Extend the news report on the parents' lawsuit accusing a hospital of harvesting their son's organs, beginning immediately after its final sentence.
===== Excerpted passage =====
Parents accuse hospital of harvesting son's organs

The parents of an 18-year-old Ohio man who suffered a brain injury while snowboarding have claimed in a lawsuit that doctors at a northwestern Pennsylvania hospital intentionally killed him so they could harvest his organs.

The lawsuit claims that Hamot Medical Centre doctors and a representative of the Centre For Organ Recovery and Education caused Gregory Jacobs' death by administering medication and by removing his breathing tube, causing him to suffocate.

The hospital denied the accusations.

"We express our deepest sympathies to the Jacobs' family, but Hamot Medical Centre absolutely did not remove Gregory Jacobs' organs while he was alive," Lucia Conti, a hospital spokeswoman, said in a statement issued on Wednesday night.

"Any claims otherwise are completely baseless."

The suit was filed in US District Court in Pittsburgh by Jacobs' parents, Michael and Teresa Jacobs, of Bellevue, Ohio. It seeks more than US$5 ($NZ10) million for their son's pain and suffering, medical bills and funeral expenses, plus punitive damages.

"But for the intentional trauma or asphyxiation of Gregory Jacobs, he would have lived, or, at the very least, his life would have been prolonged," the lawsuit said.

The Centre for Organ Recovery and Education, a Pittsburgh-based organisation that helps hospitals procure donated tissue, declined to comment.
===== Given information =====
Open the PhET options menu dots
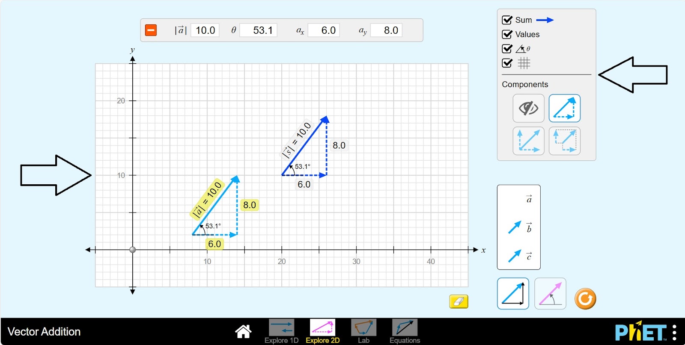The height and width of the screenshot is (345, 685). coord(674,332)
=====
▸ **Task answer**
Jacobs fell on March 8, 2007, while snowboarding at Peek 'n Peak Ski Resort in Findley Lake, New York, and was flown to the Erie hospital, the lawsuit said.

The suit claims Hamot contacted the Centre for Organ Recovery and Education about the donation of Jacobs' organs even though his parents, who were at the hospital, wanted him to live. CORE directed that Jacobs' organs be removed in the absence of a valid consent, the suit said.

"Gregory was alive before defendants started surgery and suffocated him in order to harvest his organs" including his heart, liver and kidneys, according to the suit.

The suit said Jacobs "experienced neither a cessation of cardiac activity nor a cessation of brain activities when surgeons began the procedures for removing his vital organs."

The suit said the Centre for Organ Recovery and Education benefited by obtaining Jacobs' organs "for transfer and sale to other individuals, who then paid money, a portion of which went to CORE, for the wrongful procurement of the organs."